`… we had departed the MIA using brand new air bridges that connected the aircraft to the terminal.’
IT’S inevitable. If a Filipino gets to travel outside of the country to go to the usual regional destinations — Hong Kong, Singapore, Thailand, Vietnam – he or she is bound to look around and conclude “napag-iwanan na tayo.”
I’ve excluded Japan in the list but let’s exclude Hong Kong and Singapore as well. All other regional destinations are destinations that, maybe 20 years or so and more, wouldn’t be able to hold a candle up to Manila and what the Philippines had to offer.
I remember in fact bringing my father’s older sister to Singapore in the 1990s, a gift after she had cataract surgery. We were slowly walking down Orchard Road when she turned to me to ask, “Where are we again?”
Singapore, I told her, leaving her stunned. You see, she had stayed in Singapore in the 1970s working with the RELC – Regional English Language Center. In the 1970s, Singapore was just a bit more modern than our Chinatown, and the Singapore River was in close competition with the Pasig River for being a stinking open sewer.

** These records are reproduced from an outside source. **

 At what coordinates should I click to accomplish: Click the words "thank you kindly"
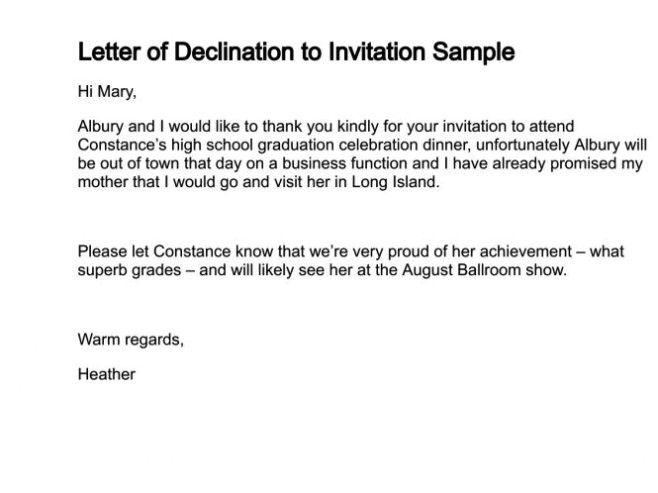coord(299,128)

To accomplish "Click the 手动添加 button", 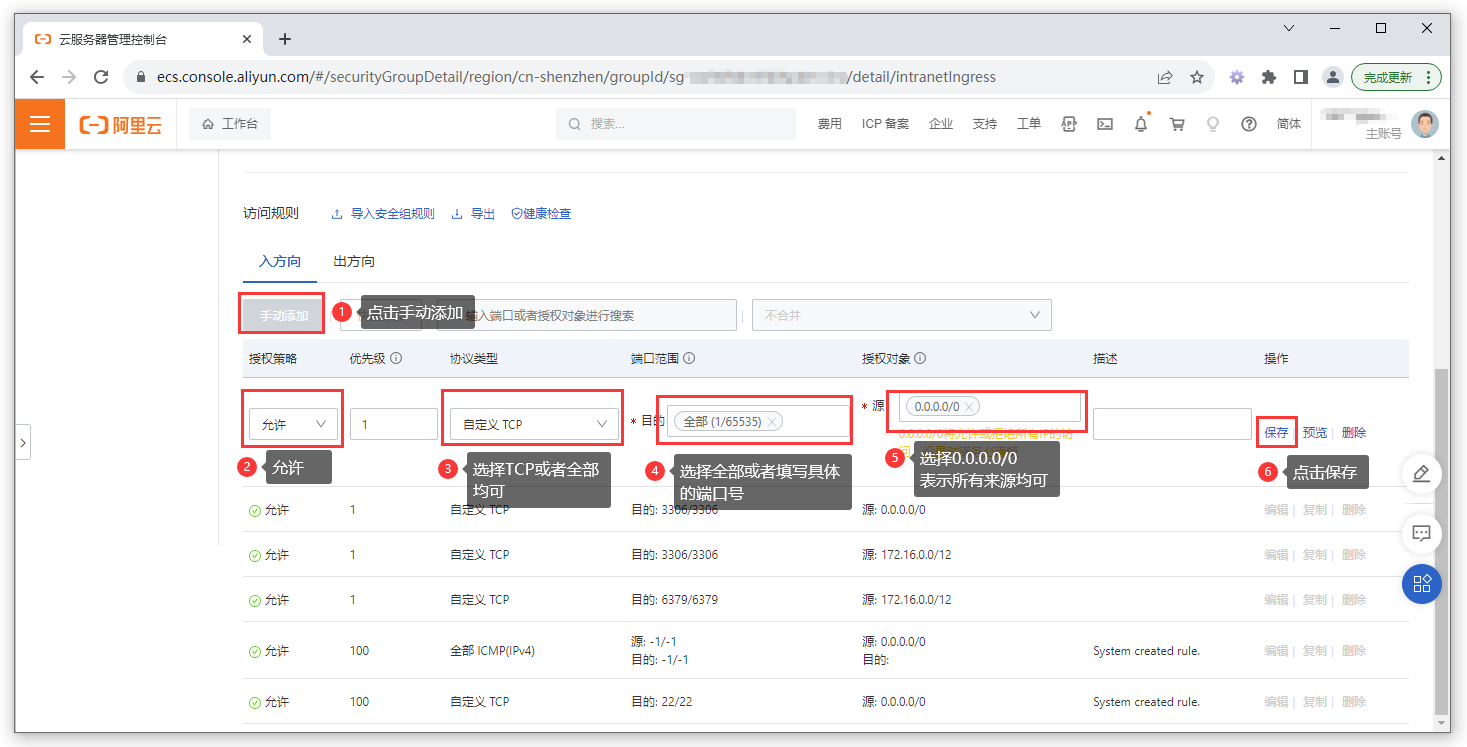I will [281, 313].
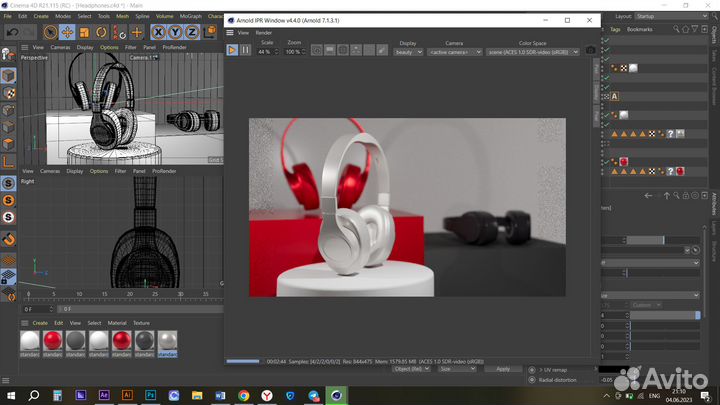This screenshot has height=405, width=720.
Task: Open the active camera dropdown
Action: pos(454,51)
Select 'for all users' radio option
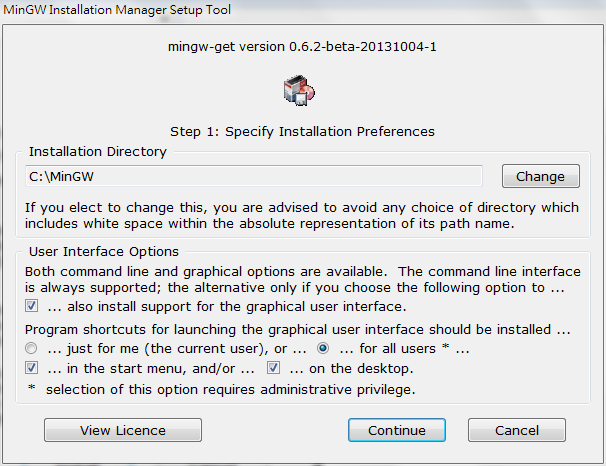The width and height of the screenshot is (606, 466). (323, 348)
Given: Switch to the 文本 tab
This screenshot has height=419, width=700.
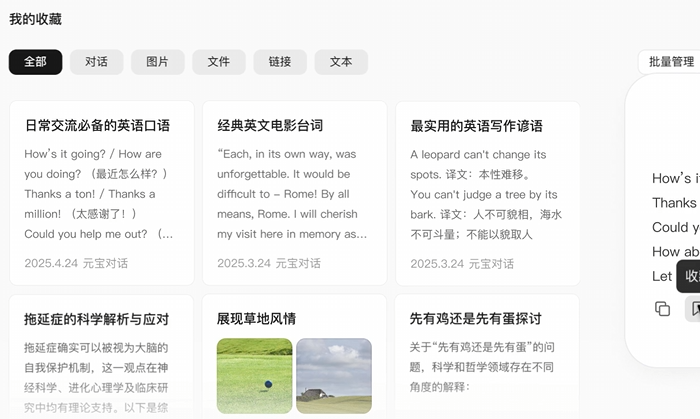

The Singapore she saw 20 years later was from a different world. And yet the Pasig remains a drinking sewer.
On my own first trip abroad — an all-expense paid student leaders trip to the Federal Republic of Germany in 1981 — the four “studentin-fuhrers” in our group took Lufthansa on a hop-skip-jump to Frankfurt. There were no straight flights to Europe then. And one of our stops was Bangkok’s Don Muang.
Was I one proud Filipino when I got off at Don Muang, as we had to get down the plane via a staircase and we had to walk to the terminal. Well, we had departed the MIA using brand new air bridges that connected the aircraft to the terminal. Haha. But that was then.

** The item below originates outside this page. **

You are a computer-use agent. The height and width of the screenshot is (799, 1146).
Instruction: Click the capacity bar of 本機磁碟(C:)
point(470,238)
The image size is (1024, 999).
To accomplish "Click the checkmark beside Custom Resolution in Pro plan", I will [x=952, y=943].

Today, Don Muang is still operational but the newer and bigger Suvarnabhumi airport is what makes Bangkok a major air traffic hub in Southeast Asia. It has over 30 gates and they’re building even more terminals! The airport building we departed from is now Terminal 1, all 40 years old, but not even our newest building, Terminal 3, can hold a candle to Bangkok’s.
And this is just all about airports. Let’s not even discuss public transport, or the stability of mobile phone service even when you’re along a main thoroughfare without any obstruction to signals. Seems to me that the only area where we have been able to keep in step is in the area of health facilities but the best hospitals here are beyond the reach of the pockets of the middle class or lower.
Now if this sounds (again) like another piece that puts down the Philippines, then I’m guilty as charged. But for as long as we don’t face up to the reality that we have fallen behind — way behind — then we won’t be able to take the necessary steps to correct course and start catching up with our neighbors.
That is, if the political elite of this country really cares.